As a real estate professional, it's easy to forget how physically and emotionally draining the moving process can be.  Last year, my family and I decided it was time to move after 10 years of living in the same home.  I immediately went into REALTOR® mode and had checklists of what we needed to accomplish.  Our lives were consumed with packing, inspections (and there were several as we built a new home), making sure our financial paperwork was in order, and more packing.  Our oldest child doesn't remember ever moving and our youngest has only lived in one home.

The kids were involved during the search process whether it was looking online or viewing in person.  Throughout the process, our youngest daughter would ask questions like, "Do I have to leave my toys when we move?" or she would ask, "But you said we were bringing EVERYTHING, why are we leaving the fridge?".

It was a slow process and we were at the build site for the new house consistently to see and document the progress.  The actual move was surprisingly smooth and every was excited after waiting months for this house go from just a slab of concrete to the place we would call HOME.  It wasn't until shortly after the move that the little one began to grieve over the leaving the only home she has ever known.  We were so engrossed in the physical move that we never really addressed the emotional aspects.  She would ask, "Can't we just go back?" or "I want to go HOME".  Had we adequately prepared her, we would have lessened the feeling of loss.

There are plenty of books out there to help alleviate the anxiety of moving.  Here's a tip for REALTORS®, buy a few of these books and give them to your clients with small children.  They will appreciate it more than you know!

Saying Good-Bye, Saying Hello...: When Your Family Is Moving

by Michaelene Mundy

This book helps young children deal with the stress of moving in a fun way and gives some coping tips.


Boomer's Big Day

by Constance W. McGeorge

Another one for a child under 10.  The process is seen through the eyes of a family pet.  It's well illustrated and easy to relate to.

My Very Exciting, Sorta Scary, Big Move: A workbook for children moving to a new home

by Lori Attanasio Woodring Ph.D.

This workbook is a great informative resource for families!  Lots of great ideas to help your child understand change, manage emotions, making new friends, etc.


We moved locally so the girls didn't have to change schools or disrupt too much of their lives.  There are things you can do (or not do) to make your transition as smooth as possible. 

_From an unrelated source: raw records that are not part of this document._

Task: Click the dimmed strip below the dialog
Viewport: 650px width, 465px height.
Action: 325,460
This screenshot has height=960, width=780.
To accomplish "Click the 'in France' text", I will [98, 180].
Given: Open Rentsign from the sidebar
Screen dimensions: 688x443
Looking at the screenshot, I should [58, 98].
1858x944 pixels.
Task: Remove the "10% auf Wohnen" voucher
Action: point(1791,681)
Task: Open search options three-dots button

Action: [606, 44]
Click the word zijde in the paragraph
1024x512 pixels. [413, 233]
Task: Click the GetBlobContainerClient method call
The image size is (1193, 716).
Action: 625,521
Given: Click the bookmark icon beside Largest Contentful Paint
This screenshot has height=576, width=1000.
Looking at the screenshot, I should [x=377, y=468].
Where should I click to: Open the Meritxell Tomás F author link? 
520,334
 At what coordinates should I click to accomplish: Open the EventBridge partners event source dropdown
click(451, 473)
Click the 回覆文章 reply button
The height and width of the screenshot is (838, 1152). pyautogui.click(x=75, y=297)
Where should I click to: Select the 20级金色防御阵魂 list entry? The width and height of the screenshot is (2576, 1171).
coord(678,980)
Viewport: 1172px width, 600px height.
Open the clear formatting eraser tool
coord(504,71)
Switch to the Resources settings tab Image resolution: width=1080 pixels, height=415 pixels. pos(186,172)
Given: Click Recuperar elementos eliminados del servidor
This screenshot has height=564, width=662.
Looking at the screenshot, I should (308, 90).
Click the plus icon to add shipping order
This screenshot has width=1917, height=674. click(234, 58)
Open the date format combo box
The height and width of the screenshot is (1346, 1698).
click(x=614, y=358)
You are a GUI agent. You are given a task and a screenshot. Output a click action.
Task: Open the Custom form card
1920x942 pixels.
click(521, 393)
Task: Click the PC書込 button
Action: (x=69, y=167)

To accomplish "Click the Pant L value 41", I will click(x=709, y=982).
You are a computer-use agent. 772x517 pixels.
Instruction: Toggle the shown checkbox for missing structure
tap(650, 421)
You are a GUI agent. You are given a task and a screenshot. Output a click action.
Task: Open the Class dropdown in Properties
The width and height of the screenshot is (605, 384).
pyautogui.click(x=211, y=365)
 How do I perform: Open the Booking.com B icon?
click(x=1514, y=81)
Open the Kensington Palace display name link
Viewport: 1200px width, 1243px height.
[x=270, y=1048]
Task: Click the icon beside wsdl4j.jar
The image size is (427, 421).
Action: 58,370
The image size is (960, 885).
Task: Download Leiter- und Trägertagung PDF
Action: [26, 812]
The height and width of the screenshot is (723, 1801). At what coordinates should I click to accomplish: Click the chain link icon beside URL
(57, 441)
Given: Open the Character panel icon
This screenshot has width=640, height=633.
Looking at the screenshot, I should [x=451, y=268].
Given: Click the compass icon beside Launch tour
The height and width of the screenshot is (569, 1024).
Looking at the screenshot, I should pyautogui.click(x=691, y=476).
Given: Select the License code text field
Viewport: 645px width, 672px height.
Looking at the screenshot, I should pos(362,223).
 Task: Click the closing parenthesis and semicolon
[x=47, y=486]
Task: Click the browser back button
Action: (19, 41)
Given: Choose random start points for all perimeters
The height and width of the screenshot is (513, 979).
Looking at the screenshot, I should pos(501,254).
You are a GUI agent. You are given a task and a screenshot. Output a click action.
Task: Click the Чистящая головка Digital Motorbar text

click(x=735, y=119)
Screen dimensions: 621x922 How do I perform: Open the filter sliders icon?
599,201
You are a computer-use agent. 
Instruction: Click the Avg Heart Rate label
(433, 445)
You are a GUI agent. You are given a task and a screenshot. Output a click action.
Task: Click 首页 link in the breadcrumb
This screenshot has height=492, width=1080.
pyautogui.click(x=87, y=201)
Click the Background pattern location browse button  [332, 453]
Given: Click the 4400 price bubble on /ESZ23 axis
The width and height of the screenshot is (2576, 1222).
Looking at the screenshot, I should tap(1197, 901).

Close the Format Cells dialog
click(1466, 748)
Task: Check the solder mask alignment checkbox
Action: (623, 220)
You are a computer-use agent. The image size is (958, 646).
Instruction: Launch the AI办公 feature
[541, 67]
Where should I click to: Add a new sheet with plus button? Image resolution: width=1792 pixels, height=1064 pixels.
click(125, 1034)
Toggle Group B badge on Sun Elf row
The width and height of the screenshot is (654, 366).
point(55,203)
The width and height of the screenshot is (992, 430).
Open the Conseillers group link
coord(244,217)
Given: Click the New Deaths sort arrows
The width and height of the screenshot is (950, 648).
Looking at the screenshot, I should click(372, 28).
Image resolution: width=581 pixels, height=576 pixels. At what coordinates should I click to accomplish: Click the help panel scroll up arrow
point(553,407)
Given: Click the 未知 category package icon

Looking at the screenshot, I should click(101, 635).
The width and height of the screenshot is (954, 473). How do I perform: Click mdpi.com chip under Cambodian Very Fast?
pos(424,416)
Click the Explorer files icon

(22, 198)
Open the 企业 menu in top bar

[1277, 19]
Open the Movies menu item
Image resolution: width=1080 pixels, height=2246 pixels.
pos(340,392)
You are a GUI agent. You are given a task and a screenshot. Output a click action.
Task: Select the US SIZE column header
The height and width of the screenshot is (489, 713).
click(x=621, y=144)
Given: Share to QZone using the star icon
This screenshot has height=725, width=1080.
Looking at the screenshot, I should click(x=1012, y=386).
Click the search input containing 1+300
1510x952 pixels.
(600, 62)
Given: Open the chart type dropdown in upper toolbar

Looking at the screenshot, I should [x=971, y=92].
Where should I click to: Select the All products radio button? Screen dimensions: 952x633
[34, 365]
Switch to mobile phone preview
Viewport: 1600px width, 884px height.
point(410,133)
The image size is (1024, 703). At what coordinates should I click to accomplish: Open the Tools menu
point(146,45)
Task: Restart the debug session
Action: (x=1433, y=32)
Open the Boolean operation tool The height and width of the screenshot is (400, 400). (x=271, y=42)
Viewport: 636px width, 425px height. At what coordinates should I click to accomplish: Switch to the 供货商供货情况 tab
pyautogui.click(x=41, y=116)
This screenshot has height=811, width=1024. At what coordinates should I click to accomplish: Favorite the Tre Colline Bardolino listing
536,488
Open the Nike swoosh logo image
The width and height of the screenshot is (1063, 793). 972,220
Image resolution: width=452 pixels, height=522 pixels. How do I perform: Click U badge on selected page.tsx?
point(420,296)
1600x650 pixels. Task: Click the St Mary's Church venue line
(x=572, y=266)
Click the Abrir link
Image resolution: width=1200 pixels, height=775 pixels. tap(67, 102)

  • If you have toddlers, keep normal routines as best you can and don't make changes outside of the move.  For example, I wouldn't recommend potty training during this process. 
  • Utilize technology to familiarize your kids with the new area.  If you are moving to a big city, you can use the Apple Maps 3D flyover to see buildings and parks in your new neighborhood. 
  • Search for community videos on Coldwell Banker's On Location YouTube channel.
  • Don't let your child's favorite items be packed in one of the 585 boxes that you won't get to until 3 months after the move.  Pack them in a special box that they have access to at any time.

Moving is an adventure.  Be better prepared.